■ Work to be completed: Beginning with the line that contains "The width and", reproduce every line through the end of the records below exactly, and leave the pictures out.

■ Data listing:
▬▬▬
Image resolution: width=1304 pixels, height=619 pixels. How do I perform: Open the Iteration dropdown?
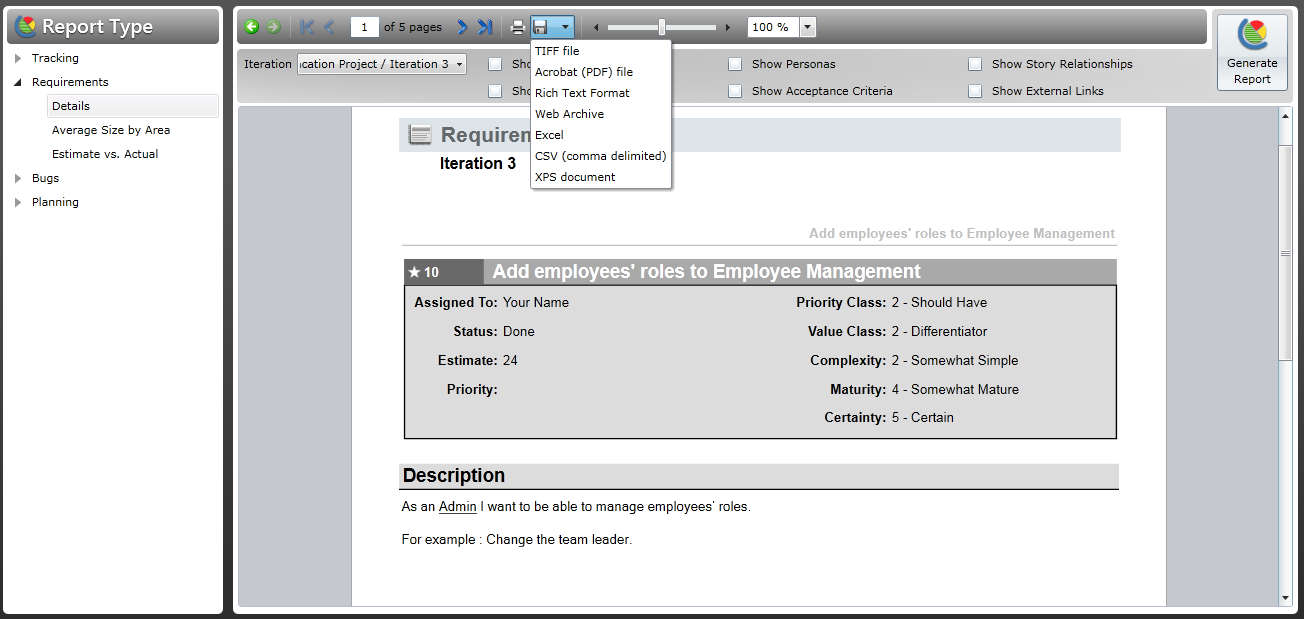coord(382,64)
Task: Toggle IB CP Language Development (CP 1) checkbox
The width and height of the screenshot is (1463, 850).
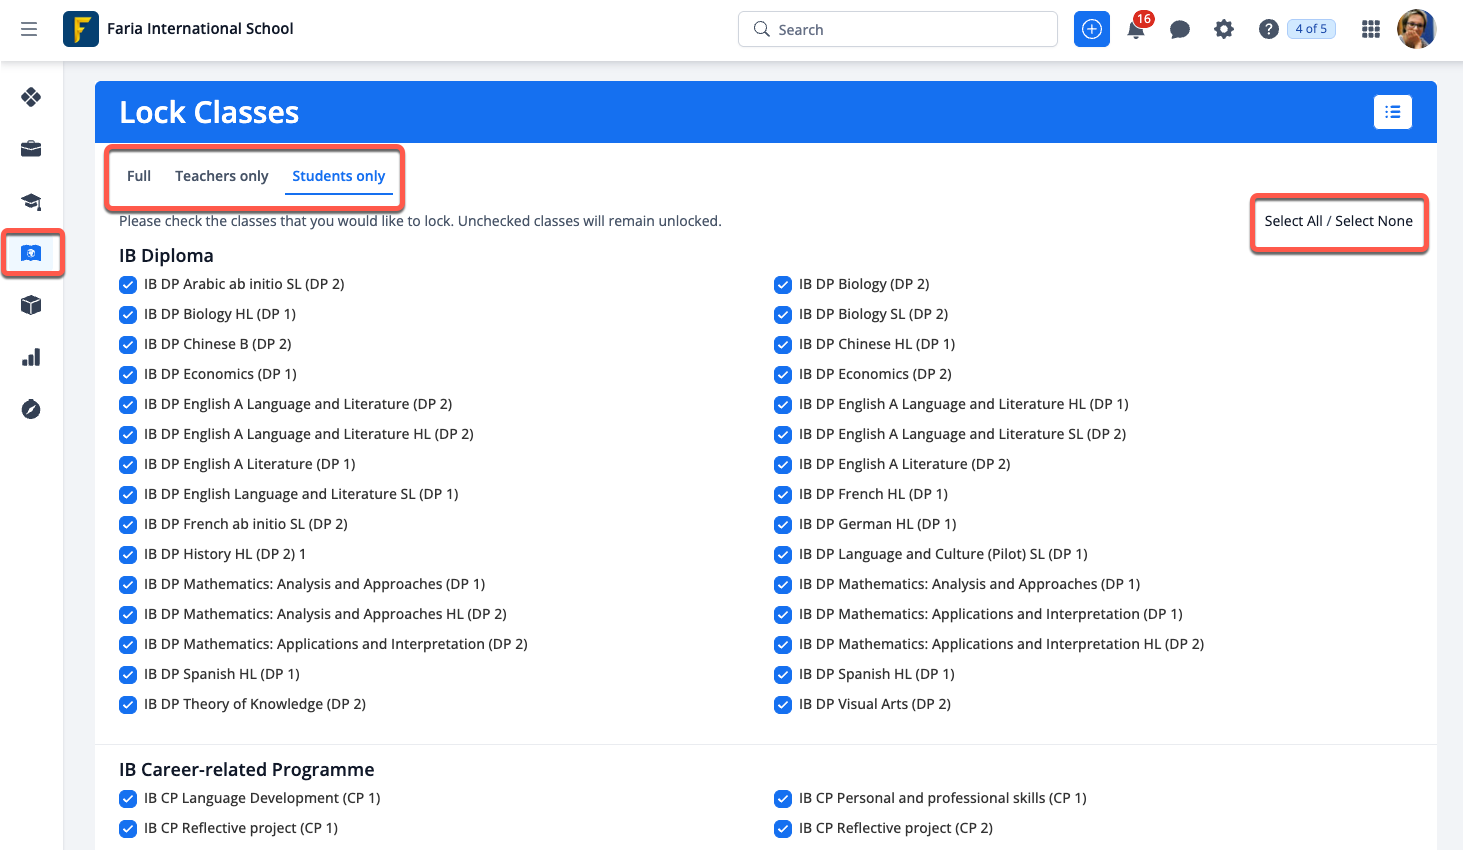Action: 128,799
▬▬▬
■ Response to the task:
The width and height of the screenshot is (1463, 850).
Action: 128,799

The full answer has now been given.